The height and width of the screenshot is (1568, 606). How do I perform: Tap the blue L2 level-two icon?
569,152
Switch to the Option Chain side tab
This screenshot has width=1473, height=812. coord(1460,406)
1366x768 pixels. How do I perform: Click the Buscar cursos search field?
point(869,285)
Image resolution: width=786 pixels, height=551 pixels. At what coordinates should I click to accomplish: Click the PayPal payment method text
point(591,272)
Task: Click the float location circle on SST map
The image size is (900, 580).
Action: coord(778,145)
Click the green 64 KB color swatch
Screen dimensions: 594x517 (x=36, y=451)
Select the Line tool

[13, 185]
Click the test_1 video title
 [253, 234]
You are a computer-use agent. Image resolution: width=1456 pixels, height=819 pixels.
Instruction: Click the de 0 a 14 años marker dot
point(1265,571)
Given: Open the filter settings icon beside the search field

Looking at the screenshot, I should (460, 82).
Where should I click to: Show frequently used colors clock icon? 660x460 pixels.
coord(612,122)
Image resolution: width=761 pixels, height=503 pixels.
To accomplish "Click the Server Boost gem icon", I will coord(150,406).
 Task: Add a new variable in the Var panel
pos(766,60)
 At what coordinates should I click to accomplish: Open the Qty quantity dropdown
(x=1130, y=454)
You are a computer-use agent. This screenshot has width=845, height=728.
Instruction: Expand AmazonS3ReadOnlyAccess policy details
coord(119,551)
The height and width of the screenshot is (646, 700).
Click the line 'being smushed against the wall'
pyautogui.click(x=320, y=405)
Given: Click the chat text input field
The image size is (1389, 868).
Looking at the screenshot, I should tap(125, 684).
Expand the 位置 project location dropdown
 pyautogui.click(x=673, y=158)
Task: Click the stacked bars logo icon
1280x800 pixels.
-=-=-=-=-
The answer should reproduce all of the data without any alteration.

Result:
The height and width of the screenshot is (1568, 606). How do I perform: Tap the blue L2 level-two icon?
569,152
Switch to the Option Chain side tab
This screenshot has width=1473, height=812. coord(1460,406)
1366x768 pixels. How do I perform: Click the Buscar cursos search field?
point(869,285)
Image resolution: width=786 pixels, height=551 pixels. At what coordinates should I click to accomplish: Click the PayPal payment method text
point(591,272)
Task: Click the float location circle on SST map
The image size is (900, 580).
Action: coord(778,145)
Click the green 64 KB color swatch
Screen dimensions: 594x517 (x=36, y=451)
Select the Line tool

[13, 185]
Click the test_1 video title
 [253, 234]
You are a computer-use agent. Image resolution: width=1456 pixels, height=819 pixels.
Instruction: Click the de 0 a 14 años marker dot
point(1265,571)
Given: Open the filter settings icon beside the search field

Looking at the screenshot, I should (460, 82).
Where should I click to: Show frequently used colors clock icon? 660x460 pixels.
coord(612,122)
Image resolution: width=761 pixels, height=503 pixels.
To accomplish "Click the Server Boost gem icon", I will coord(150,406).
 Task: Add a new variable in the Var panel
pos(766,60)
 At what coordinates should I click to accomplish: Open the Qty quantity dropdown
(x=1130, y=454)
You are a computer-use agent. This screenshot has width=845, height=728.
Instruction: Expand AmazonS3ReadOnlyAccess policy details
coord(119,551)
The height and width of the screenshot is (646, 700).
Click the line 'being smushed against the wall'
pyautogui.click(x=320, y=405)
Given: Click the chat text input field
The image size is (1389, 868).
Looking at the screenshot, I should tap(125, 684).
Expand the 位置 project location dropdown
 pyautogui.click(x=673, y=158)
Task: Click the stacked bars logo icon
1280x800 pixels.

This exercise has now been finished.